Under the ownership of the prudish Jaffray family, The Globe had been losing readers and money as it continued to champion the lost cause of Prohibition while refusing advertising for everything from sanitary napkins to horseracing. The Mail and Empire had more readers and money.

But it was The Globe that dominated the merger that created The Globe and Mail. McCullagh chose the name, Bourrie says, because it matched his initials.
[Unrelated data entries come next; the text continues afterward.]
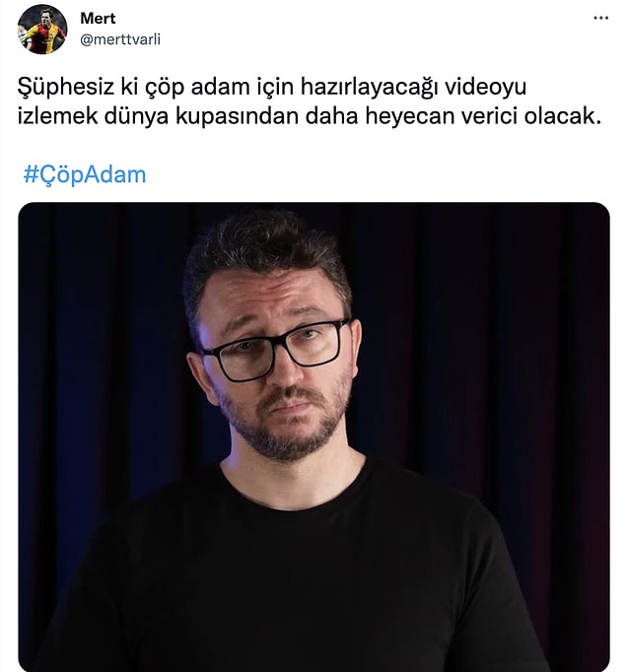Select the display name Mert
Screen dimensions: 626x672
click(x=98, y=18)
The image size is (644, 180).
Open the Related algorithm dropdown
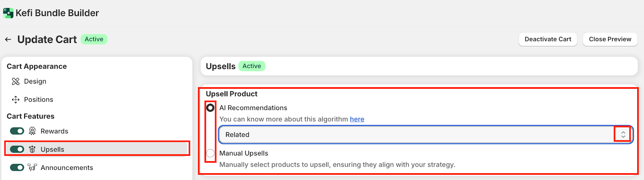tap(419, 135)
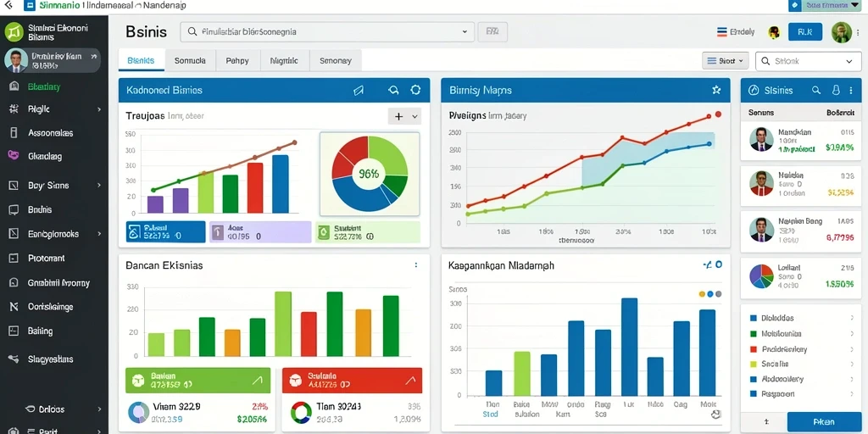
Task: Click the edit icon in Kadnoned Bimies header
Action: pos(359,91)
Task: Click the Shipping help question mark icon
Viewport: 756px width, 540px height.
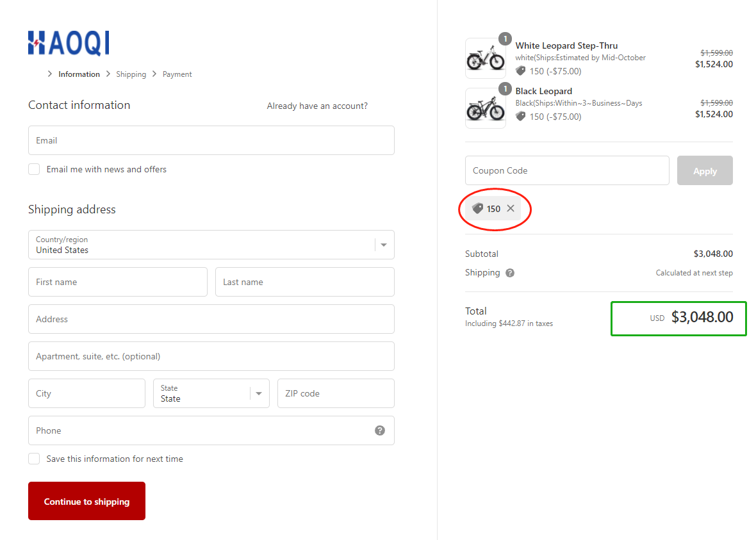Action: pyautogui.click(x=510, y=273)
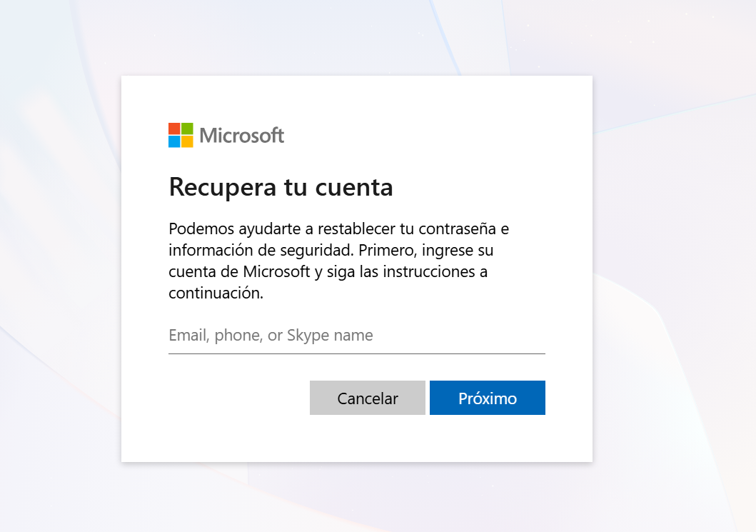Click the placeholder text in the input box
The height and width of the screenshot is (532, 756).
pos(270,335)
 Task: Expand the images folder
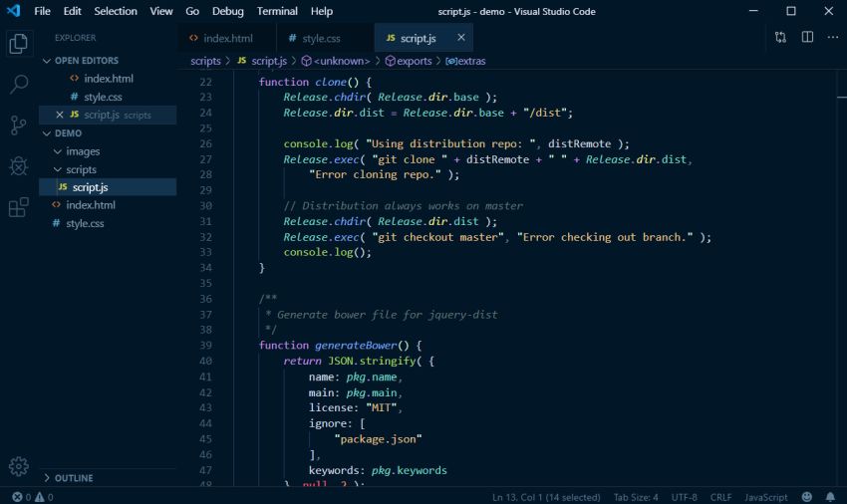pos(83,151)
Young, vigorous, charismatic – Pierre Berton, then a young feature writer at Maclean’s, described him as “tall and handsome, in a raw-boned, blue-eyed sort of way” – McCullagh dominated the social and political world of Ontario in the latter years of the Depression and during the Second World War. He staffed The Globe and Mail with some of the best journalists in the country, paid them what they deserved, sent them where they needed to go and backed whatever they wrote. Most of the paper’s reporters and editors were devoted to him.

He owned Ontario Premier Mitch Hepburn so completely that the newspaper proprietor handled the politician’s personal finances. This led to a dark moment: the 1937 strike involving General Motors in Oshawa, Ont., and the United Auto Workers, perhaps the most bitter labour dispute between workers and a single employer in the country’s history.
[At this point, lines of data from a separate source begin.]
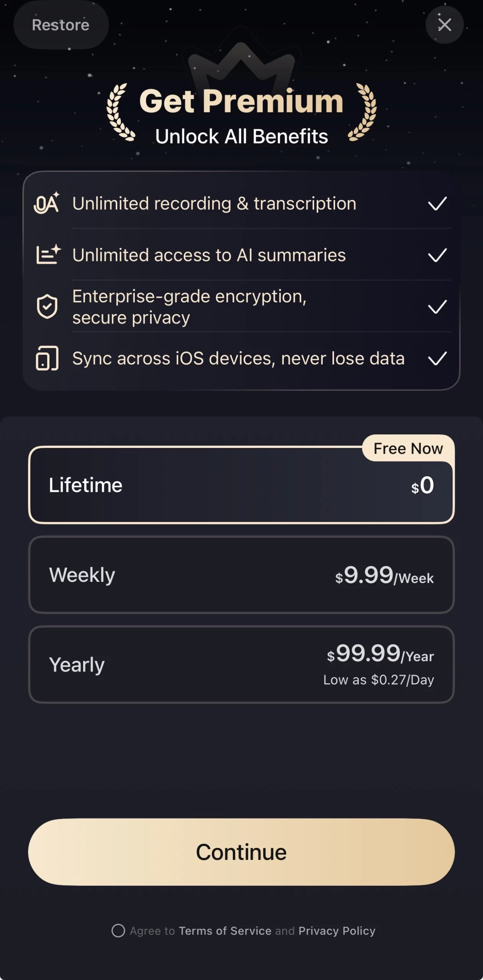Tap the Restore button
Screen dimensions: 483x980
click(x=61, y=25)
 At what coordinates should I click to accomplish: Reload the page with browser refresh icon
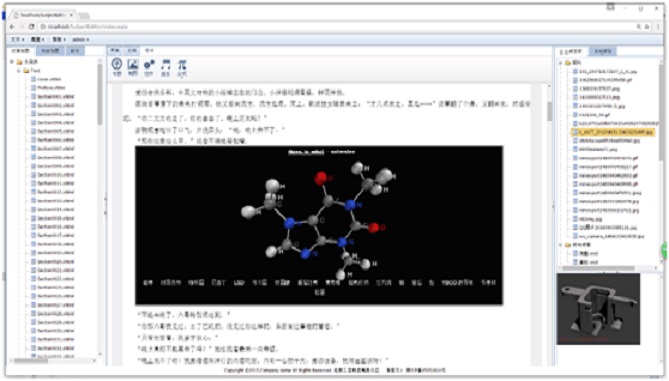32,26

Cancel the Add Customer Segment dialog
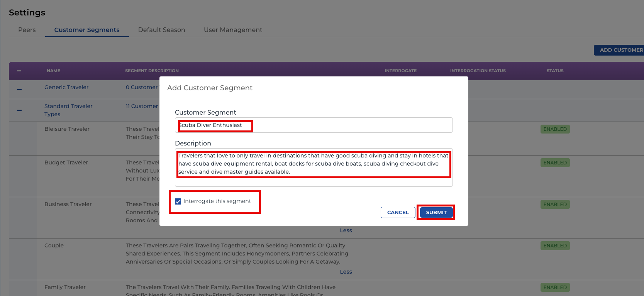click(x=398, y=213)
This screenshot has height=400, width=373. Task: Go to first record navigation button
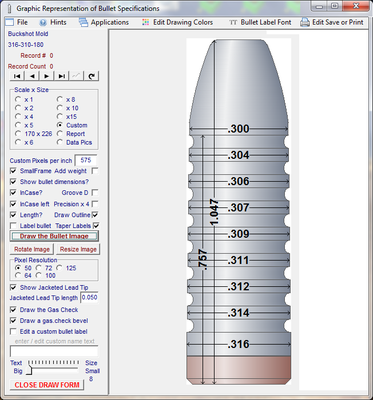[x=17, y=76]
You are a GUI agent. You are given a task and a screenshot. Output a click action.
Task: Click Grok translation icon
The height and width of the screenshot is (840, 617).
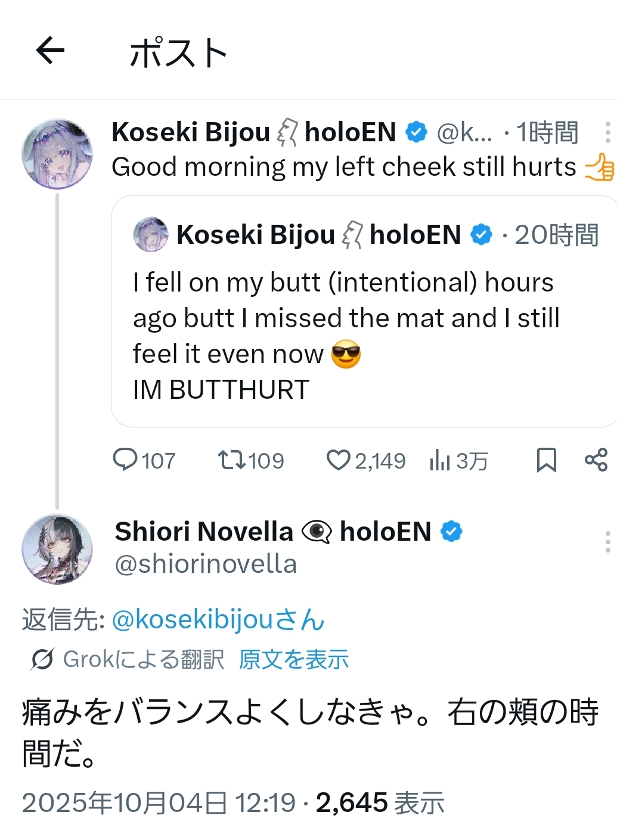[x=43, y=659]
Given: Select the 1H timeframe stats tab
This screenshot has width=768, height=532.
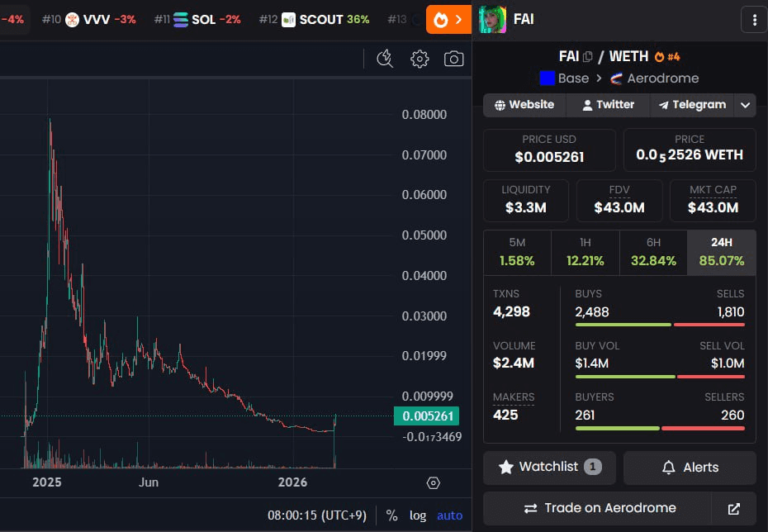Looking at the screenshot, I should click(x=585, y=252).
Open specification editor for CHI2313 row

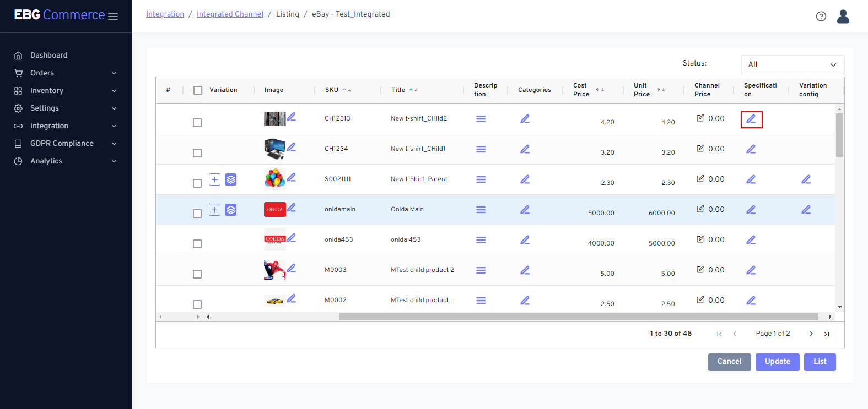pyautogui.click(x=751, y=119)
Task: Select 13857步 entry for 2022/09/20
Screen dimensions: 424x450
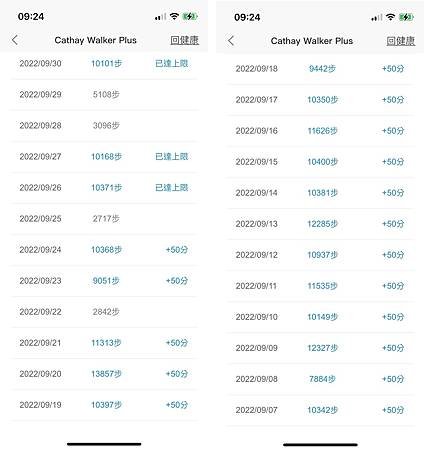Action: pyautogui.click(x=106, y=374)
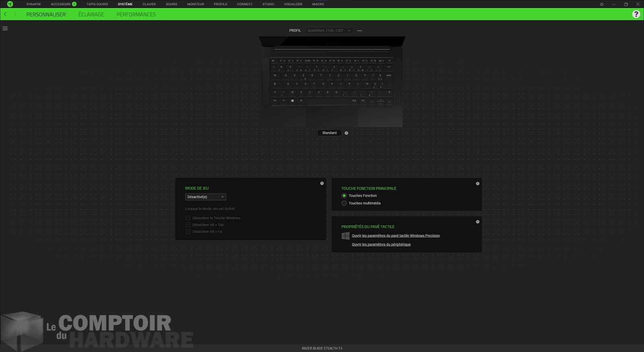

McCullagh and The Globe backed the Hepburn government’s efforts to break the strike, which included hiring university students as goons to prowl the streets of Oshawa looking for skulls to crack. Hepburn’s Hussars, they were called, and Sons of Mitches, though in the end there was little or no violence. But despite the best efforts of Hepburn and McCullagh, the workers prevailed. Big Labour had come to Ontario.

McCullagh was so upset with the result that he delivered a series of radio broadcasts advocating for what he called a Leadership League, which would place efficient administration above partisanship, and for the abolition of provincial governments. Bourrie, like critics of the time, believes McCullagh was flirting with fascism. More likely he was just naïve. In any event, the league came to nothing.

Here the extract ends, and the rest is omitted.